Imagino que o Senhor escute nossos medos como eu escuto os medos da Alice. Sei que seus maiores temores são fantasias, da mesma maneira o Senhor sabe que nossos pesadelos estão alicerçados em quimeras, fatos não concretizados. Se constantemente nos lembrássemos de que “o SENHOR é a minha luz e a minha salvação” (Sl 27.1a) nada nos amedrontaria nem as ação dos malfeitores ou o agir de um exército contra mim, tampouco as doenças e as perdas que esta vida me reservam. Nenhuma preocupação deveria ser maior do que a de buscar o Senhor enquanto se pode achar.

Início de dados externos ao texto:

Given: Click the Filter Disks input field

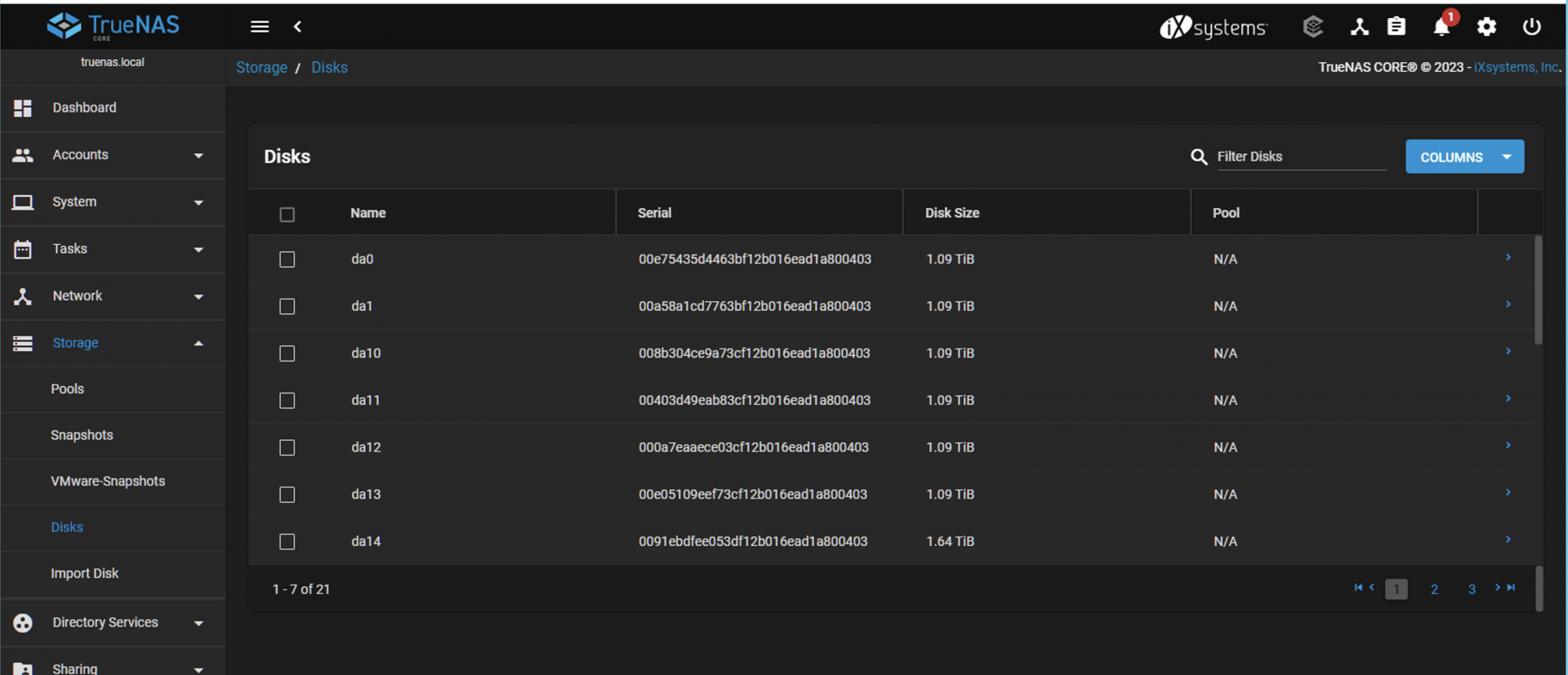Looking at the screenshot, I should 1301,157.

O medo é para o ser humano uma carga que só consegue suportar menos do que vinte e quatro horas. Quando somamos os cuidados de hoje aos de ontem (com os quais não podemos lidar, porque foram tragados pelo passado e pertencem à história) ou aos de amanhã (com os quais não podemos lidar, porque estão no futuro, mesmo que próximo, e, por isso, distantes de nossa possibilidade de agir) passamos a nos deprimir e nos desencorajar diante desse mundo mau. Dessa maneira Jesus nos aconselha: “não vos inquieteis com o dia de amanhã, pois o amanhã trará os seus cuidados; basta para cada dia o seu próprio mal” (Mt 6.34).
Há alguns dias a minha Pequenina começou a não chorar tanto por causa do terrível Lobo Mau. Quando ouvi sua oração antes de dormir, entendi o porquê dessa melhora: ela estava pedindo a proteção de nosso Pai celestial. Entendeu de sua maneira algo que terá de vivenciar ao longo de sua vida: “não andeis ansiosos por coisa alguma; em tudo, porém, sejam conhecidas, diante de Deus, as vossas petições, pela oração, súplica com ação de graças. E a paz de Deus, que excede todo entendimento, guardará o vosso coração e a vossa mente em Cristo Jesus” (Fl 4.6,7)
Assim como a pequena Alice, podemos encontrar para todos os nossos medos grande alívio e poderoso antídoto em nossas orações.